Exercise: Your task is to retype each line of the data below exactly.

Segment Open

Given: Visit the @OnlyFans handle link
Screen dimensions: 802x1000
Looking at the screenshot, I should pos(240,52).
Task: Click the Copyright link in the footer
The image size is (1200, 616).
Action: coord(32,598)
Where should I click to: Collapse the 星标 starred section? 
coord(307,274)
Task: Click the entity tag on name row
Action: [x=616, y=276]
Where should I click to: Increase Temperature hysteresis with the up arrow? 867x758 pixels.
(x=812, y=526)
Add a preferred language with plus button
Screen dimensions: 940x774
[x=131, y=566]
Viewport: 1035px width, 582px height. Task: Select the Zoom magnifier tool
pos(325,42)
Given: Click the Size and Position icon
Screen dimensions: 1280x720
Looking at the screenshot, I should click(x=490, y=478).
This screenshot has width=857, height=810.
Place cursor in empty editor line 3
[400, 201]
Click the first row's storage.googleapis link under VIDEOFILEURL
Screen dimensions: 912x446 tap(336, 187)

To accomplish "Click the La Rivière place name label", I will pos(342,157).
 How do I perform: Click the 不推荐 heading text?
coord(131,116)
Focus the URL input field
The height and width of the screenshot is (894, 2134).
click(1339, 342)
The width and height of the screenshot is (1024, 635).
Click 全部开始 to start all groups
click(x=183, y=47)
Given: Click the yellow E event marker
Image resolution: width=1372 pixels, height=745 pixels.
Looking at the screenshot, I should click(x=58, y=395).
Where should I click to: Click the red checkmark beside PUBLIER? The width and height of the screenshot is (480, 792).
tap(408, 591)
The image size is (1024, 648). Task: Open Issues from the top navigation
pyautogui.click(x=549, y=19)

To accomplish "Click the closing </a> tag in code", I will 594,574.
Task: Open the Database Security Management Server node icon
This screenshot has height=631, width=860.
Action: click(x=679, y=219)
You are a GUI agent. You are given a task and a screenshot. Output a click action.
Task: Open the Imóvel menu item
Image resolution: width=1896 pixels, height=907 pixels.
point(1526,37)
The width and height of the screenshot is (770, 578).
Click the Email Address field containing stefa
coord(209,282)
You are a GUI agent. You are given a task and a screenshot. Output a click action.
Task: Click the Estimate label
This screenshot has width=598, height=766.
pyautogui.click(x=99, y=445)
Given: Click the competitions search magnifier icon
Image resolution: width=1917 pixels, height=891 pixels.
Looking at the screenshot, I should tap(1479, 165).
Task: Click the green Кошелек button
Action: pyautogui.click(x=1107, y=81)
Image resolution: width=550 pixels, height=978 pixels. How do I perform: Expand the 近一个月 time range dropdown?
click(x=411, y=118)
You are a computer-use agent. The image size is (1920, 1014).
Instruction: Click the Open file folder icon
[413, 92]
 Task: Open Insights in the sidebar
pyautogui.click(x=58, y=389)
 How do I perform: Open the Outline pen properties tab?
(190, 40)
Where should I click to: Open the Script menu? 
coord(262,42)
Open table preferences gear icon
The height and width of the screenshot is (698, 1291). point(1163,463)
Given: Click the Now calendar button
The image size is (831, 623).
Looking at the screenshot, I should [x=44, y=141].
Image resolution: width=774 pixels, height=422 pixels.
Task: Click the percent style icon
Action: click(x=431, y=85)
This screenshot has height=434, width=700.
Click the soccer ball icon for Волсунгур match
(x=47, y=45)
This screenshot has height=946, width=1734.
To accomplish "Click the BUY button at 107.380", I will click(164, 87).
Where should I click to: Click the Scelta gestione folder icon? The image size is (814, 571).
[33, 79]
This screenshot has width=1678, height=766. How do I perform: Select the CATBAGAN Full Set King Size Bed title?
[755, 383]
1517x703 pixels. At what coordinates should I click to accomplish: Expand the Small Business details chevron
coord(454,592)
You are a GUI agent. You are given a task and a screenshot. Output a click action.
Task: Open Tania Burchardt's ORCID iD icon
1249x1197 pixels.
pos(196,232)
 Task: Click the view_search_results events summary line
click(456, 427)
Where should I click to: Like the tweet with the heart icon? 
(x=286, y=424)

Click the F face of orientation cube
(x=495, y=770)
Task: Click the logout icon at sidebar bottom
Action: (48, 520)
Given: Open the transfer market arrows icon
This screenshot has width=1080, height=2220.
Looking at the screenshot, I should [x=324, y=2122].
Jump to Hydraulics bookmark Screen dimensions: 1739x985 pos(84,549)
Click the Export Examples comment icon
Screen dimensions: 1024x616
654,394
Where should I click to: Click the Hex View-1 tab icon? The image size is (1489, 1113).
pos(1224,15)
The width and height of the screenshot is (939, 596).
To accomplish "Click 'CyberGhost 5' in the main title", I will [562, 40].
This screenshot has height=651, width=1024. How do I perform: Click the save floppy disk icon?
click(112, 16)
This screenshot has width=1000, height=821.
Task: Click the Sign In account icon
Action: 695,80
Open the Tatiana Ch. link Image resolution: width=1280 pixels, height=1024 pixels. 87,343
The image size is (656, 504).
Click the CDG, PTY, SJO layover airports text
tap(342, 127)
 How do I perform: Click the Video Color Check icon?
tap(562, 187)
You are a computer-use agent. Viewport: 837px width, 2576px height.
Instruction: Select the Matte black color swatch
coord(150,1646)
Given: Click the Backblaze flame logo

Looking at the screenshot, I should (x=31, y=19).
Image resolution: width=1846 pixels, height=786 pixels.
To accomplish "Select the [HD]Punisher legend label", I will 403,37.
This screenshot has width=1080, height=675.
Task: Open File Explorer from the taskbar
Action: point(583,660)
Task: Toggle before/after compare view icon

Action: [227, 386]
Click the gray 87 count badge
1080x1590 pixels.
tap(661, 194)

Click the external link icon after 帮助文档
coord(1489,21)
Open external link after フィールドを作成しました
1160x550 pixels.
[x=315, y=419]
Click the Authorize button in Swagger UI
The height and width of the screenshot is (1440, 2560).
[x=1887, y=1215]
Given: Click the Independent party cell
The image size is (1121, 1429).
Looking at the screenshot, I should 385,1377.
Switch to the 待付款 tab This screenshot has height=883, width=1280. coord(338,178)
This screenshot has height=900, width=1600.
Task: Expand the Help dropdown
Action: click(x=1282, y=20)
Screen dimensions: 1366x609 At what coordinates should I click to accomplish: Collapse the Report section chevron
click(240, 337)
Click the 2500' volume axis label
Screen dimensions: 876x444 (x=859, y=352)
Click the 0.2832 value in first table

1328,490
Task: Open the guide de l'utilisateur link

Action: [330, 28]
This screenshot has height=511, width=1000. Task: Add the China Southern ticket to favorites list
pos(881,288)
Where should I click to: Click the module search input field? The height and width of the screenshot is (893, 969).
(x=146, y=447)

Segment Closed

Output for this task:
Given: Visit the @OnlyFans handle link
Screen dimensions: 802x1000
Looking at the screenshot, I should pos(240,52).
Task: Click the Copyright link in the footer
The image size is (1200, 616).
Action: coord(32,598)
Where should I click to: Collapse the 星标 starred section? 
coord(307,274)
Task: Click the entity tag on name row
Action: [x=616, y=276]
Where should I click to: Increase Temperature hysteresis with the up arrow? 867x758 pixels.
(x=812, y=526)
Add a preferred language with plus button
Screen dimensions: 940x774
[x=131, y=566]
Viewport: 1035px width, 582px height. Task: Select the Zoom magnifier tool
pos(325,42)
Given: Click the Size and Position icon
Screen dimensions: 1280x720
Looking at the screenshot, I should click(x=490, y=478).
This screenshot has width=857, height=810.
Place cursor in empty editor line 3
[400, 201]
Click the first row's storage.googleapis link under VIDEOFILEURL
Screen dimensions: 912x446 tap(336, 187)

To accomplish "Click the La Rivière place name label", I will pos(342,157).
 How do I perform: Click the 不推荐 heading text?
coord(131,116)
Focus the URL input field
The height and width of the screenshot is (894, 2134).
click(1339, 342)
The width and height of the screenshot is (1024, 635).
Click 全部开始 to start all groups
click(x=183, y=47)
Given: Click the yellow E event marker
Image resolution: width=1372 pixels, height=745 pixels.
Looking at the screenshot, I should click(x=58, y=395).
Where should I click to: Click the red checkmark beside PUBLIER? The width and height of the screenshot is (480, 792).
tap(408, 591)
The image size is (1024, 648). Task: Open Issues from the top navigation
pyautogui.click(x=549, y=19)

To accomplish "Click the closing </a> tag in code", I will 594,574.
Task: Open the Database Security Management Server node icon
This screenshot has height=631, width=860.
Action: click(x=679, y=219)
You are a GUI agent. You are given a task and a screenshot. Output a click action.
Task: Open the Imóvel menu item
Image resolution: width=1896 pixels, height=907 pixels.
point(1526,37)
The width and height of the screenshot is (770, 578).
Click the Email Address field containing stefa
coord(209,282)
You are a GUI agent. You are given a task and a screenshot. Output a click action.
Task: Click the Estimate label
This screenshot has width=598, height=766.
pyautogui.click(x=99, y=445)
Given: Click the competitions search magnifier icon
Image resolution: width=1917 pixels, height=891 pixels.
Looking at the screenshot, I should tap(1479, 165).
Task: Click the green Кошелек button
Action: pyautogui.click(x=1107, y=81)
Image resolution: width=550 pixels, height=978 pixels. How do I perform: Expand the 近一个月 time range dropdown?
click(x=411, y=118)
You are a computer-use agent. The image size is (1920, 1014).
Instruction: Click the Open file folder icon
[413, 92]
 Task: Open Insights in the sidebar
pyautogui.click(x=58, y=389)
 How do I perform: Open the Outline pen properties tab?
(190, 40)
Where should I click to: Open the Script menu? 
coord(262,42)
Open table preferences gear icon
The height and width of the screenshot is (698, 1291). point(1163,463)
Given: Click the Now calendar button
The image size is (831, 623).
Looking at the screenshot, I should [x=44, y=141].
Image resolution: width=774 pixels, height=422 pixels.
Task: Click the percent style icon
Action: click(x=431, y=85)
This screenshot has height=434, width=700.
Click the soccer ball icon for Волсунгур match
(x=47, y=45)
This screenshot has height=946, width=1734.
To accomplish "Click the BUY button at 107.380", I will click(164, 87).
Where should I click to: Click the Scelta gestione folder icon? The image size is (814, 571).
[33, 79]
This screenshot has width=1678, height=766. How do I perform: Select the CATBAGAN Full Set King Size Bed title?
[755, 383]
1517x703 pixels. At what coordinates should I click to accomplish: Expand the Small Business details chevron
coord(454,592)
You are a GUI agent. You are given a task and a screenshot. Output a click action.
Task: Open Tania Burchardt's ORCID iD icon
1249x1197 pixels.
pos(196,232)
 Task: Click the view_search_results events summary line
click(456, 427)
Where should I click to: Like the tweet with the heart icon? 
(x=286, y=424)

Click the F face of orientation cube
(x=495, y=770)
Task: Click the logout icon at sidebar bottom
Action: (48, 520)
Given: Open the transfer market arrows icon
This screenshot has width=1080, height=2220.
Looking at the screenshot, I should [x=324, y=2122].
Jump to Hydraulics bookmark Screen dimensions: 1739x985 pos(84,549)
Click the Export Examples comment icon
Screen dimensions: 1024x616
654,394
Where should I click to: Click the Hex View-1 tab icon? The image size is (1489, 1113).
pos(1224,15)
The width and height of the screenshot is (939, 596).
To accomplish "Click 'CyberGhost 5' in the main title", I will [562, 40].
This screenshot has height=651, width=1024. How do I perform: Click the save floppy disk icon?
click(112, 16)
This screenshot has width=1000, height=821.
Task: Click the Sign In account icon
Action: 695,80
Open the Tatiana Ch. link Image resolution: width=1280 pixels, height=1024 pixels. 87,343
The image size is (656, 504).
Click the CDG, PTY, SJO layover airports text
tap(342, 127)
 How do I perform: Click the Video Color Check icon?
tap(562, 187)
You are a computer-use agent. Viewport: 837px width, 2576px height.
Instruction: Select the Matte black color swatch
coord(150,1646)
Given: Click the Backblaze flame logo

Looking at the screenshot, I should (x=31, y=19).
Image resolution: width=1846 pixels, height=786 pixels.
To accomplish "Select the [HD]Punisher legend label", I will 403,37.
This screenshot has width=1080, height=675.
Task: Open File Explorer from the taskbar
Action: point(583,660)
Task: Toggle before/after compare view icon

Action: [227, 386]
Click the gray 87 count badge
1080x1590 pixels.
tap(661, 194)

Click the external link icon after 帮助文档
coord(1489,21)
Open external link after フィールドを作成しました
1160x550 pixels.
[x=315, y=419]
Click the Authorize button in Swagger UI
The height and width of the screenshot is (1440, 2560).
[x=1887, y=1215]
Given: Click the Independent party cell
The image size is (1121, 1429).
Looking at the screenshot, I should 385,1377.
Switch to the 待付款 tab This screenshot has height=883, width=1280. coord(338,178)
This screenshot has height=900, width=1600.
Task: Expand the Help dropdown
Action: click(x=1282, y=20)
Screen dimensions: 1366x609 At what coordinates should I click to accomplish: Collapse the Report section chevron
click(240, 337)
Click the 2500' volume axis label
Screen dimensions: 876x444 (x=859, y=352)
Click the 0.2832 value in first table

1328,490
Task: Open the guide de l'utilisateur link

Action: [330, 28]
This screenshot has height=511, width=1000. Task: Add the China Southern ticket to favorites list
pos(881,288)
Where should I click to: Click the module search input field? The height and width of the screenshot is (893, 969).
(x=146, y=447)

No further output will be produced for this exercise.